| EXERCISE PROMPT |
Can you reproduce all of the rows below exactly, line for line?

------------------------------------------------------------

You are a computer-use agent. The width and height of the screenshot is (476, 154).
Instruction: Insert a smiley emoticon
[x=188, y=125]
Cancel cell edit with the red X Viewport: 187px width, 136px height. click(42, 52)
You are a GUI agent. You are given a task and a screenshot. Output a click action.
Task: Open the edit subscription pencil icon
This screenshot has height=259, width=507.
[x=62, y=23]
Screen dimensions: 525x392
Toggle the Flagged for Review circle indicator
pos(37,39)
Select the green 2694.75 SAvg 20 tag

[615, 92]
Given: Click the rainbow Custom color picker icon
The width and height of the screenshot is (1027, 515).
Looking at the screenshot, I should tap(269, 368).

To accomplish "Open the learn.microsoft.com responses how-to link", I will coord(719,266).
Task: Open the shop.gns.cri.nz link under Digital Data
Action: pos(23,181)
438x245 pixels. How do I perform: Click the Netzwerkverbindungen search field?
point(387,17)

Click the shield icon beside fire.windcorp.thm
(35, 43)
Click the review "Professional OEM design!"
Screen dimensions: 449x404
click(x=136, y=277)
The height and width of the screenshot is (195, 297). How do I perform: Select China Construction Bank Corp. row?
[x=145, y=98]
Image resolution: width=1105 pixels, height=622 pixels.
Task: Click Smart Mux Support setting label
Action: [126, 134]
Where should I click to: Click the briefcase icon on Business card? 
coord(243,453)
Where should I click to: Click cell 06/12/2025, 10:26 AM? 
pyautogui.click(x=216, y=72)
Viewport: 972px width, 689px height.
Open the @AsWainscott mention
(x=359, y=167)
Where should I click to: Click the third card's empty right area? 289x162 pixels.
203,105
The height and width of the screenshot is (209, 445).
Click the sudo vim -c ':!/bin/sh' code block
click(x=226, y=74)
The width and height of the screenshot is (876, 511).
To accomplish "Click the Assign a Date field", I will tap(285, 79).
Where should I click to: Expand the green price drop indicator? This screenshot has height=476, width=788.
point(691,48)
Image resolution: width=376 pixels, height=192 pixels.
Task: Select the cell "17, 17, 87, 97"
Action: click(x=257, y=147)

------------------------------------------------------------

| EXERCISE SOLUTION |
You are a computer-use agent. The width and height of the screenshot is (476, 154).
Instruction: Insert a smiley emoticon
[x=188, y=125]
Cancel cell edit with the red X Viewport: 187px width, 136px height. click(42, 52)
You are a GUI agent. You are given a task and a screenshot. Output a click action.
Task: Open the edit subscription pencil icon
This screenshot has height=259, width=507.
[x=62, y=23]
Screen dimensions: 525x392
Toggle the Flagged for Review circle indicator
pos(37,39)
Select the green 2694.75 SAvg 20 tag

[615, 92]
Given: Click the rainbow Custom color picker icon
The width and height of the screenshot is (1027, 515).
Looking at the screenshot, I should tap(269, 368).

To accomplish "Open the learn.microsoft.com responses how-to link", I will coord(719,266).
Task: Open the shop.gns.cri.nz link under Digital Data
Action: pos(23,181)
438x245 pixels. How do I perform: Click the Netzwerkverbindungen search field?
point(387,17)

Click the shield icon beside fire.windcorp.thm
(35, 43)
Click the review "Professional OEM design!"
Screen dimensions: 449x404
click(x=136, y=277)
The height and width of the screenshot is (195, 297). How do I perform: Select China Construction Bank Corp. row?
[x=145, y=98]
Image resolution: width=1105 pixels, height=622 pixels.
Task: Click Smart Mux Support setting label
Action: [126, 134]
Where should I click to: Click the briefcase icon on Business card? 
coord(243,453)
Where should I click to: Click cell 06/12/2025, 10:26 AM? 
pyautogui.click(x=216, y=72)
Viewport: 972px width, 689px height.
Open the @AsWainscott mention
(x=359, y=167)
Where should I click to: Click the third card's empty right area? 289x162 pixels.
203,105
The height and width of the screenshot is (209, 445).
Click the sudo vim -c ':!/bin/sh' code block
click(x=226, y=74)
The width and height of the screenshot is (876, 511).
To accomplish "Click the Assign a Date field", I will tap(285, 79).
Where should I click to: Expand the green price drop indicator? This screenshot has height=476, width=788.
point(691,48)
Image resolution: width=376 pixels, height=192 pixels.
Task: Select the cell "17, 17, 87, 97"
Action: click(x=257, y=147)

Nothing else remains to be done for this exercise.